Human zero sperm count in the next generation: Really? What are the facts?
The aspect of declining sperm count has been debated over many decades and is very controversial. Recently Dr Haqgai Levine presented a paper at the 13th International Symposium on Spermatology in Stockholm that sperm numbers are declining and represent a crisis in terms of humans potentially becoming extinct as referenced by Daniel Halpern:
Are we as scientists/spermatologists/andrologists in agreement with the presentation of Haggai Levine at 13th ISS and the above scary webpage by Daniel Noah Halpern? Is it too selective or what are the alternatives? But before we venture into that I am in total agreement with Lars Bjorndahl, reputable clinical spermatologists and organizer of above conference, that we “respect epidemiological studies but we should remember that mathematical correlations don’t prove that there is a causative relation”!

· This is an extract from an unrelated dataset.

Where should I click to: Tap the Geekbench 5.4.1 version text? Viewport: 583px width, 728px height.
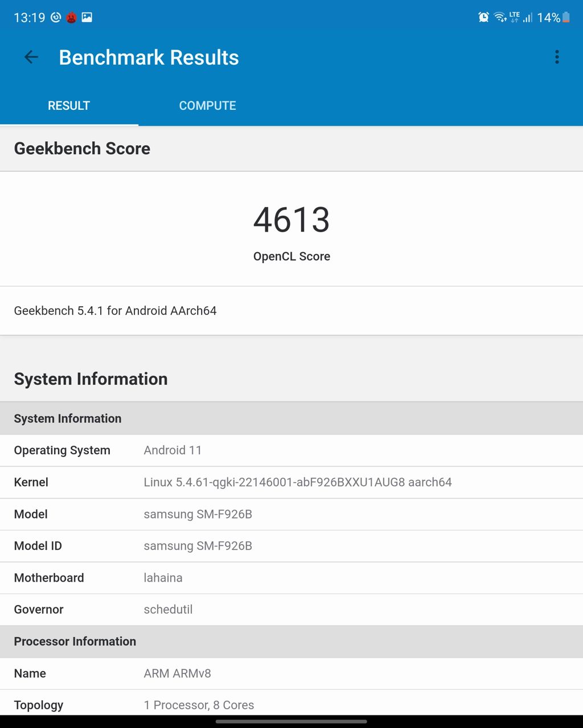tap(116, 311)
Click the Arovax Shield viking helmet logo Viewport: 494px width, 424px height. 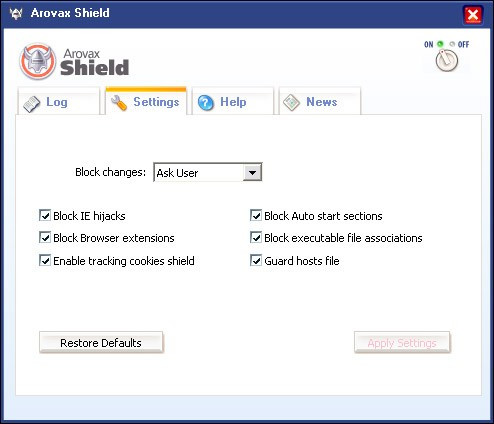tap(37, 61)
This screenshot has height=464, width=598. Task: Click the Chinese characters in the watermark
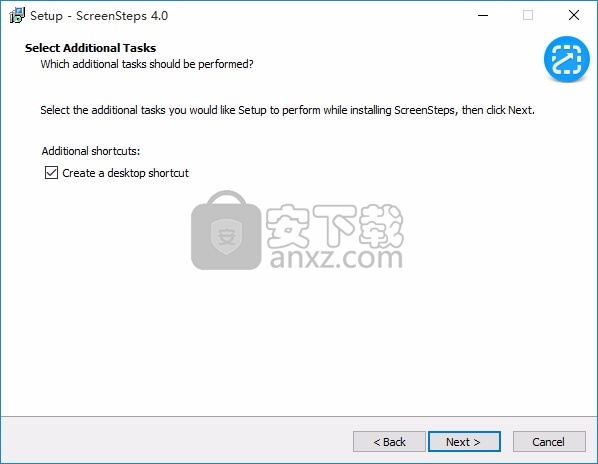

The majority of reputable spermatologists will not only reside with this opinion but question the basis of the Levine study particularly in terms of selection of countries/populations selected and the socio-economic aspects related to that. Yes, I respect the fact that in the Swan – Levine study selection of research papers/patients/donors was based on removing as many variables as possible but then ignoring the global picture is unacceptable (introducing more variables). The selection was predominantly based on a typically first world situation and ignoring the Southern hemisphere except for Australia (but Australia also represents first world). Dr Swan and Levine, what about the entire Africa, South America, China, India and many other countries globally? Many examples will suffice. The average number of children per family in Uganda in 2018 is 5. Surely if there was a decline in sperm numbers as they suggest one would expect less children per family and a decline in population growth! But then there are many more examples of high fertility elsewhere in the world. Also the decline from six children per family in the 1990’s in Kenya to much lower numbers currently has to do with very good family planning in Kenya particularly in the rural areas.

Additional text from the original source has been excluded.